The Operation Northwoods overlap
Operation Northwoods, covered in our separate file, was the March 13, 1962 Joint Chiefs of Staff false-flag proposal to manufacture a pretext for U.S. military intervention in Cuba. Verified Northwoods and MONGOOSE were institutional siblings: both originated from the Pentagon side of the same Cuba-policy moment, both passed through Lemnitzer's JCS, and both were briefed to the same Special Group (Augmented). Lansdale was the bridging figure between the two. Kennedy's rejection of Northwoods, communicated to Lemnitzer in mid-March 1962 by Secretary of Defense McNamara, did not formally terminate MONGOOSE, which continued on its own logic; but the two programs sat in adjacent and partially-overlapping institutional spaces [9].
The October 1962 standdown
The Cuban Missile Crisis — the October 14, 1962 U-2 photography of Soviet MRBM (R-12) sites in western Cuba, Kennedy's October 22 quarantine announcement, the October 24–28 brinkmanship period, and the October 28 Khrushchev radio statement agreeing to withdraw the missiles — collided with MONGOOSE in its most-intensive operational phase. Verified The MONGOOSE sabotage teams scheduled for late October 1962 were operating on cycles that pre-dated the missile crisis and were not coordinated with the diplomatic posture; on October 26, 1962, in the middle of the most acute period of the crisis, a MONGOOSE sabotage operation against a Cuban industrial target proceeded without high-level review, producing exactly the kind of escalation risk that the missile crisis's diplomatic management was attempting to avoid. President Kennedy, on October 30, 1962, issued a direct order suspending MONGOOSE operations. The Kennedy-Khrushchev understanding of October 28, formalized over subsequent weeks, included an implicit U.S. commitment not to invade Cuba; the operational logic of MONGOOSE, predicated on Phase IV's October 1962 U.S. military intervention, was rendered obsolete by the agreement. The program's formal wind-down extended through January 1963 [3][10].
The post-MONGOOSE successor programs
The 1963 Cuban Coordinating Committee, chaired at State Department level, took over coordination of post-MONGOOSE anti-Castro activity. Verified The principal successor operations included the AMWORLD project (codename for an autonomous Cuban exile leadership group under Manuel Artime, supported by the CIA from outside U.S. territory to provide additional plausible deniability), and the continued AMLASH (Cubela) operation. The integrated covert-action structure of MONGOOSE — Lansdale as White House manager, Harvey as CIA operational chief, the Special Group (Augmented) as policy body — was not reconstituted. Harvey himself was reassigned in mid-1963, partly in consequence of a clash with Robert Kennedy during the October 1962 crisis. The Cubela operation continued through November 1963, terminated finally after concerns about Cubela's operational security and the post-assassination institutional environment [3][8].

### Data lines
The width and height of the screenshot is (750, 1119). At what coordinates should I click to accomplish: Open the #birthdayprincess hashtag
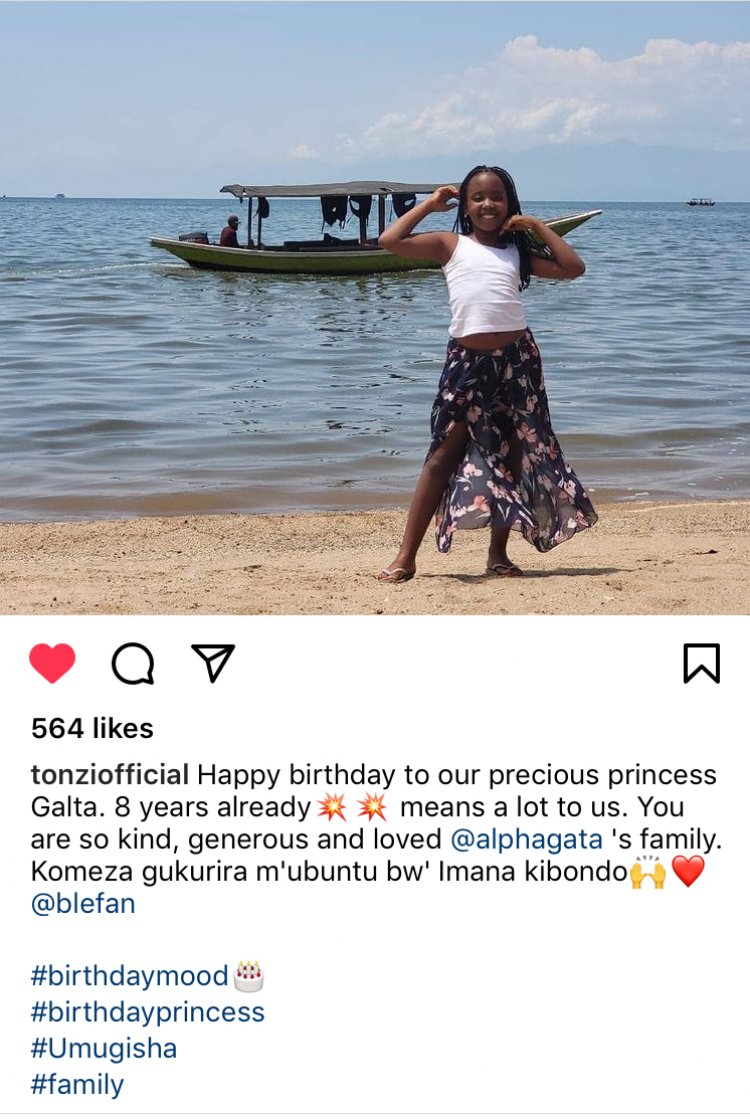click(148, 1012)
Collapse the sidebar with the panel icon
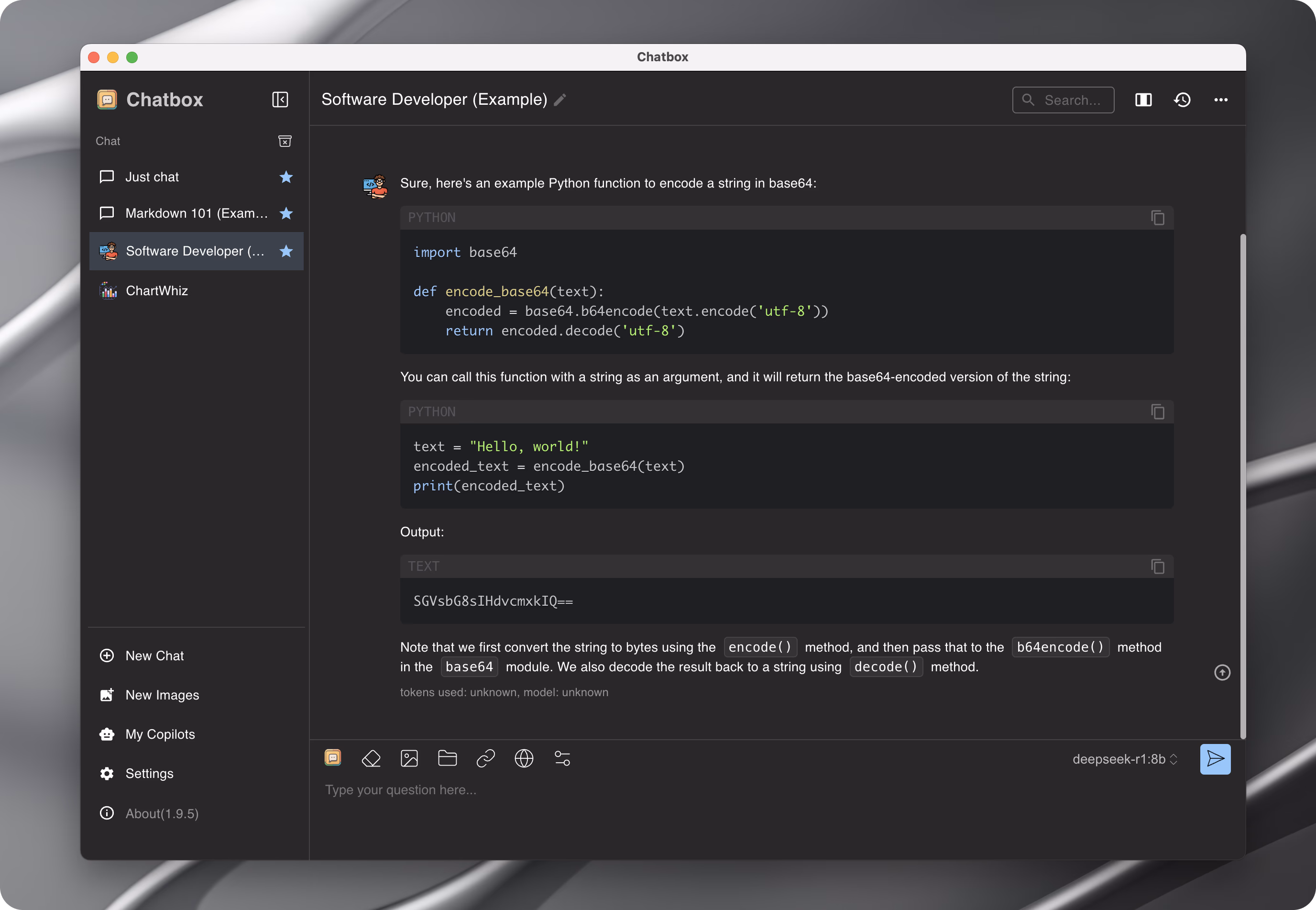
...
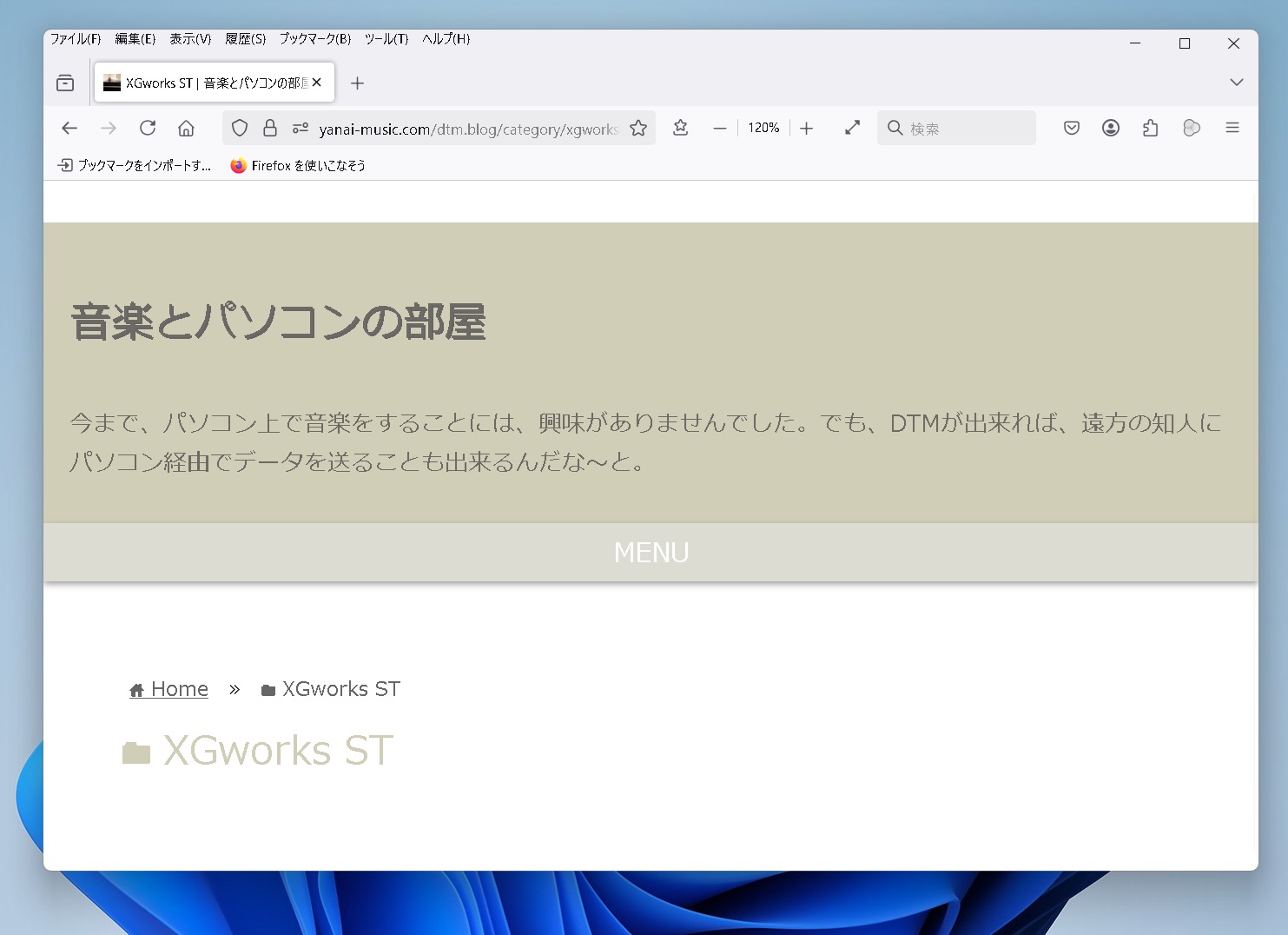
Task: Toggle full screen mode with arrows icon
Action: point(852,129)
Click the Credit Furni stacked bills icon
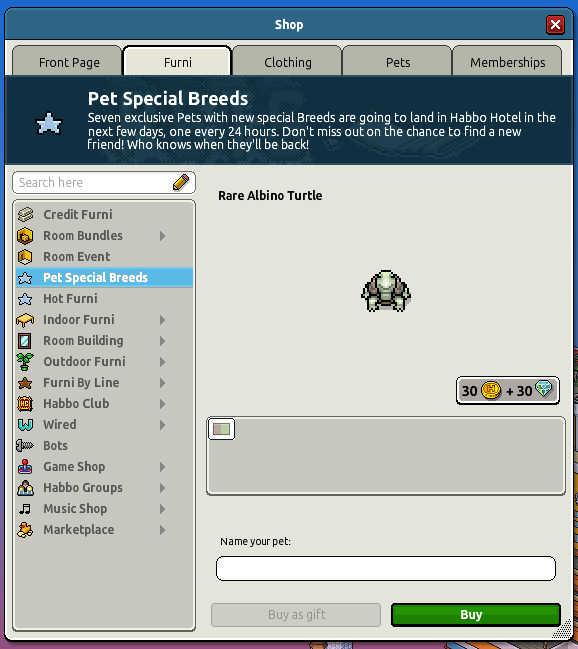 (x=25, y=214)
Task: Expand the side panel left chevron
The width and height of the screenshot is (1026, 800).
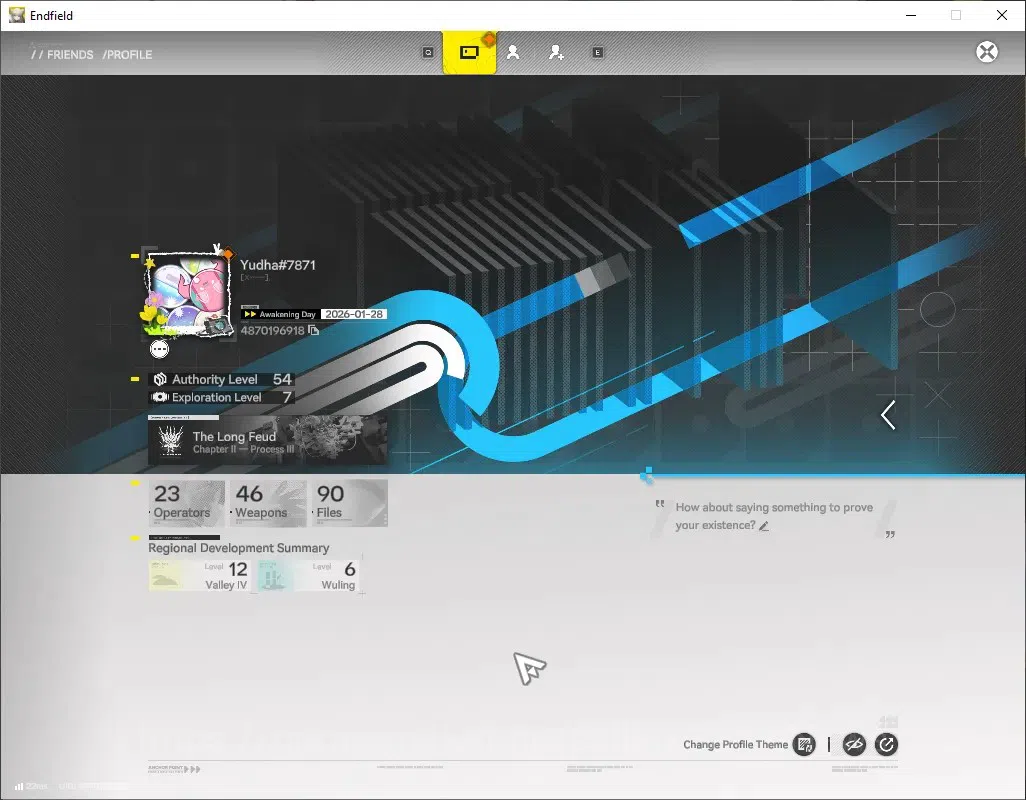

### Problems
(1) According to the MONGOOSE history, why did the Kennedy-Khrushchev understanding make MONGOOSE's operational logic obsolete? Answer in one to three sentences.
(2) In the MONGOOSE history, who led the autonomous Cuban exile leadership group in the AMWORLD project?
(3) Carry on the MONGOOSE history from its last sentence.

### Per-task outputs
(1) The understanding included an implicit U.S. commitment not to invade Cuba. MONGOOSE's operational logic was predicated on Phase IV's October 1962 U.S. military intervention, so the agreement rendered it obsolete.

(2) Manuel Artime.

(3)
The competing institutional positions.
The Kennedy administration's position on MONGOOSE, as articulated in the surviving record and through subsequent statements by participants, has been complex. Claimed The position has held that MONGOOSE was a serious effort at covert action against the Castro government, undertaken in the context of established Cold War rivalry and in the immediate aftermath of the Bay of Pigs setback; that the program's sabotage, propaganda, and intelligence-collection components were legitimate covert-action measures; and that the assassination component, while real, was either not authorized at the Presidential level or was not communicated to the President with the level of specificity that would have constituted authorization. The question of whether President Kennedy or Robert Kennedy personally authorized the Castro assassination plots is the central contested question in the historiographic literature. The Church Committee's Interim Report (1975) found the documentary record on Presidential authorization "inconclusive" and noted the absence of direct documentary evidence of Presidential approval. The Church Committee's preferred interpretation — articulated in Senator Frank Church's separate statement — characterized the CIA assassination apparatus as a "rogue elephant" operating without clear Presidential direction. This interpretation has been substantially contested by historians of subsequent decades, who have argued for various degrees of Presidential (Kennedy or Kennedy-administration) knowledge of and tacit authorization for the assassination component [6][7].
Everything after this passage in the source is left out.